Alex Cross (Perry) and his partners, Thomas (Ed Burns) and Monica (Rachel Nichols), are the dream team of crime solving in Detroit. They are in pursuit of psychotic killer Picasso (Fox), who is torturing and murdering those connected to Leon Mercier (Jean Reno), a foreign businessman attempting to regenerate the city. With Cross contemplating moving to the FBI in Washington, things get a little personal when Picasso targets his family and those close to him. It boils down to a battle between the detective and the criminal mastermind, but is there more at play than meets the eye?
As with most crime thrillers you would expect all the elements which come with that: suspenseful plot, anticipated showdowns and dramatic twists aplenty. This has none of that. The twists involve throwaway supporting characters you couldn’t care less about, and the only memorable confrontation is between Cross’s team and some German corporate stereotype – and all for the wrong reasons (comedy).
Rob Cohen has plenty of experience directing OTT big-budget action flicks like xXx, but here he just seems at odds with whether he should play things straight or go overboard. It’s a mix of both and scenes such as firing an RPG from a moving monorail in the city centre works about as well as a comedy actor taking over a serious Morgan Freeman role.
Freeman created an intelligent, compassionate and likeable Cross, one you can understand why fans would want his character to continue on through numerous stories (as in the books). Tyler Perry, although portraying the younger-years version, just comes off as a know-it-all pompous egomaniac – not to mention one without morals, bending all the police rules at will (there’s even one scene where he has a police officer’s eyes taped up).

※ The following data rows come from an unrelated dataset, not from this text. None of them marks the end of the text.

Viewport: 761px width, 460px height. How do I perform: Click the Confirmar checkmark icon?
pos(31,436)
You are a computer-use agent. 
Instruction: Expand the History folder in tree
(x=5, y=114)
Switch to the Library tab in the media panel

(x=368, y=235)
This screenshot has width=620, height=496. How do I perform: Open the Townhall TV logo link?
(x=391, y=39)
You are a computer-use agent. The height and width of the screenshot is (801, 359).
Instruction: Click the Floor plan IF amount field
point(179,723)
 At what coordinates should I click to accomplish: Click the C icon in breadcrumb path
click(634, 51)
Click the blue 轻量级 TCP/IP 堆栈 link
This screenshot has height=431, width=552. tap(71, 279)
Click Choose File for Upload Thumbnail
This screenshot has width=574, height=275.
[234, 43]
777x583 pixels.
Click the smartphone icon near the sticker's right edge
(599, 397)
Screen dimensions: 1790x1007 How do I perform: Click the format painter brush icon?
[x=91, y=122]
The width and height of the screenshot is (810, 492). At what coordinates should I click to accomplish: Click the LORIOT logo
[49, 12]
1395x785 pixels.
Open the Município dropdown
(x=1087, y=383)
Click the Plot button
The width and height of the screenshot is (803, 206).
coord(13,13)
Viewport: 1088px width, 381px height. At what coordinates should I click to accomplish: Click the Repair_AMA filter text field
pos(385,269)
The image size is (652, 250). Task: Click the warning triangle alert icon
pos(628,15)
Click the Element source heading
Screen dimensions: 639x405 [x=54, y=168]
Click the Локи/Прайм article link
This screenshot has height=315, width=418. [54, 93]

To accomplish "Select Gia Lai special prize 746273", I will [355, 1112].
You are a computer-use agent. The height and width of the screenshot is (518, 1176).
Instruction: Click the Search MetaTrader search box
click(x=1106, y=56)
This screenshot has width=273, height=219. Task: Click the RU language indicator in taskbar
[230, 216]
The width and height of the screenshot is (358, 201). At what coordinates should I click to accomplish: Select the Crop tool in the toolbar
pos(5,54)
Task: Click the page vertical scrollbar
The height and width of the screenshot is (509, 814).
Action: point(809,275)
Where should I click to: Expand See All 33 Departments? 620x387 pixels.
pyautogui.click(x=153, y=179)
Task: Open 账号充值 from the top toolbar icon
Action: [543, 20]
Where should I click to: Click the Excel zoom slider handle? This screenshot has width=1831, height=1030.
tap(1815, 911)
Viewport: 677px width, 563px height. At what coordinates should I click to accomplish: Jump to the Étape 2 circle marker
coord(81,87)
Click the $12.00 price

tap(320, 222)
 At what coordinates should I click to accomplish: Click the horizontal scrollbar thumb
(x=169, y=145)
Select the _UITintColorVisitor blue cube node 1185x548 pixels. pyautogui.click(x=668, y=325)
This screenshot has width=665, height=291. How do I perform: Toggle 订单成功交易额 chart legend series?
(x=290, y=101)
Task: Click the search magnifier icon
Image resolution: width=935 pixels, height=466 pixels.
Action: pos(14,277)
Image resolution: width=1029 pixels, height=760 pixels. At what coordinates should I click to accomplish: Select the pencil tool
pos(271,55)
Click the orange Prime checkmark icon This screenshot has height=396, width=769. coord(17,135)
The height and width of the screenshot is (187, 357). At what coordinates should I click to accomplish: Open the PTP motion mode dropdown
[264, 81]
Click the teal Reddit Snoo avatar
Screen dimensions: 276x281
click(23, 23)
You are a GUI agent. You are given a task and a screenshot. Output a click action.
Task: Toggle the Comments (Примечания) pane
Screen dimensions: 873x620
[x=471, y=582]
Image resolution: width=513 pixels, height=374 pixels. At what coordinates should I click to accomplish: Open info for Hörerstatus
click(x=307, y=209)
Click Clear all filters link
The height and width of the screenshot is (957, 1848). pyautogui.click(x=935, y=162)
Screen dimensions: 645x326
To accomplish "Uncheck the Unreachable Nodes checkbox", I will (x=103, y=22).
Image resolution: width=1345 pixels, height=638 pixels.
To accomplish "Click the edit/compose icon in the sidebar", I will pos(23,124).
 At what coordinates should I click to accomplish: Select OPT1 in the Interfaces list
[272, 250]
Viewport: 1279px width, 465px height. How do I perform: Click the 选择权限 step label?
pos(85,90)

Alex Cross is a disaster, only watchable to a certain extent but certainly nothing you would want to go out of your way to see. Fans of Matthew Fox may get a kick out of him playing a bad guy and how he has absolutely zero fat on him. Other than that, you’re left with flabby writing on a bloated TV-style production, topped off with hammy acting. You don’t need Cross’s detective skills to figure out why this was contender for worst film of 2012.